I do not trust an agent I cannot replay. A green latency chart told me a corrupted result was healthy, and that was the day I stopped treating averages as truth. The span hierarchy is what gives you back the thing the aggregates threw away: the fork in the run, the tool that chose wrong, the result that should have failed the turn. It is not glamorous work. It is the same distributed-tracing discipline we have applied to microservices for a decade, pointed at a non-deterministic client. But it is the difference between an incident you can name in five minutes and one you argue about for a week.
So draw the three levels for your own agent this week. Session over reasoning over tools, results as governed attributes, MCP enriching rather than duplicating, content capture off until you choose otherwise. Then break it on purpose in staging and replay the trace. If you can point at the bad span before the coffee is done, you have observability. If you are still reading a token chart, you have a dashboard, and a dashboard has never told me which tool failed.
Token counts tell you what a run cost. The span tree tells you what it did, which tool it trusted, and where it went wrong. Only one of those gets you off the page.

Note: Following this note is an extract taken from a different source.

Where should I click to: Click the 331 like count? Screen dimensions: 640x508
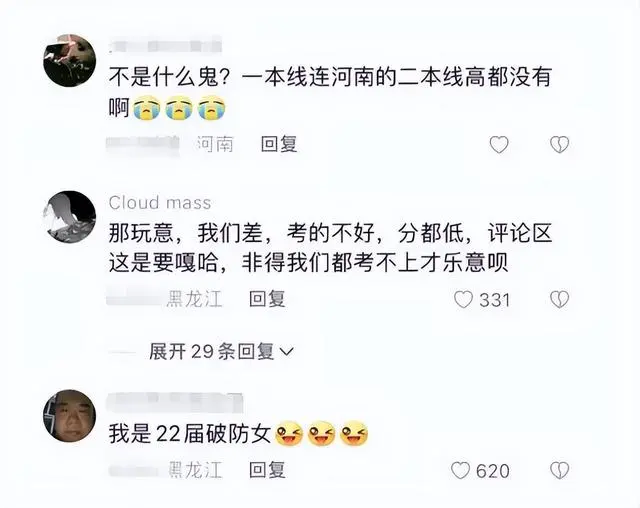tap(495, 300)
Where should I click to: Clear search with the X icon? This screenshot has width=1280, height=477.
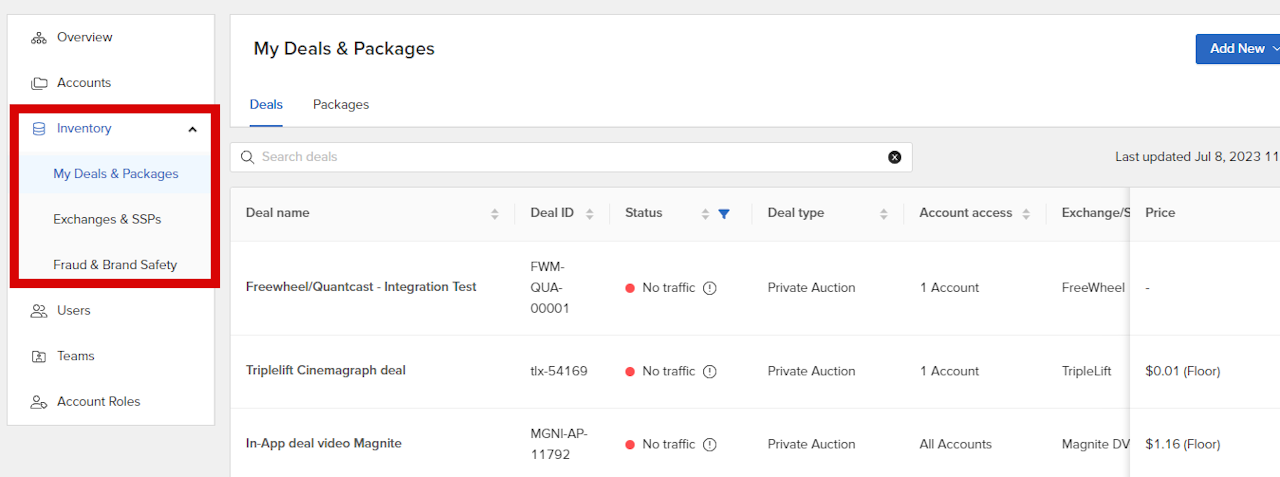point(895,157)
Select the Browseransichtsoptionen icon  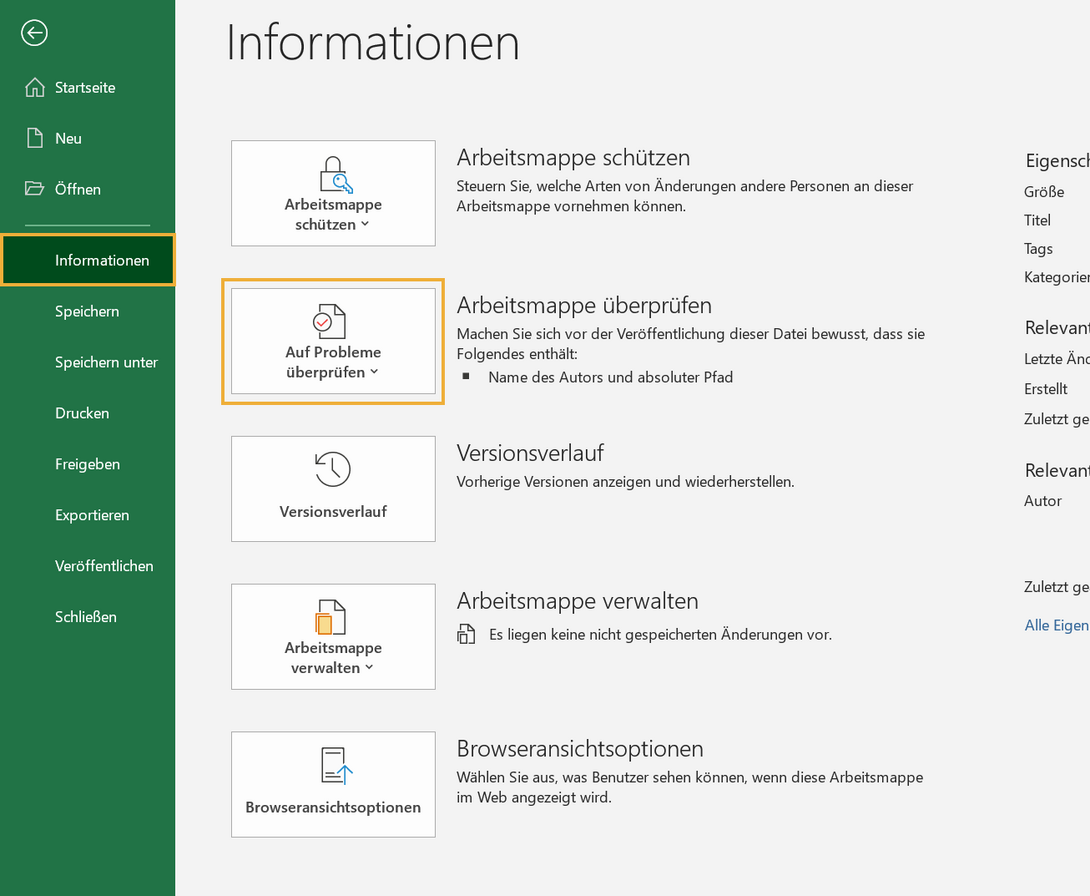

Token counts do not explain tool failures, thank you. Our first agent dashboard was all token usage and latency and it told us nothing the day a tool started silently returning stale data. Span level tool attribution with trace IDs is the only thing that has ever let me find the fork where it went wrong. Everything else is a vanity metric.
Log the critic decision in the same span and you can answer why did it do that, not just what did it do. That one extra field saved me hours. Without it you can see the wrong turn but not the reason for it.
Replayable traces are also a compliance artifact, not just a debugging convenience. When an auditor asks why the agent made a decision, a token dashboard is useless and a replayable trace is the entire answer. Worth budgeting the storage for that up front, because reconstructing it after the fact is impossible.
Don't usually comment but the token dashboard line hit home. That is literally our setup. Sending this to my team.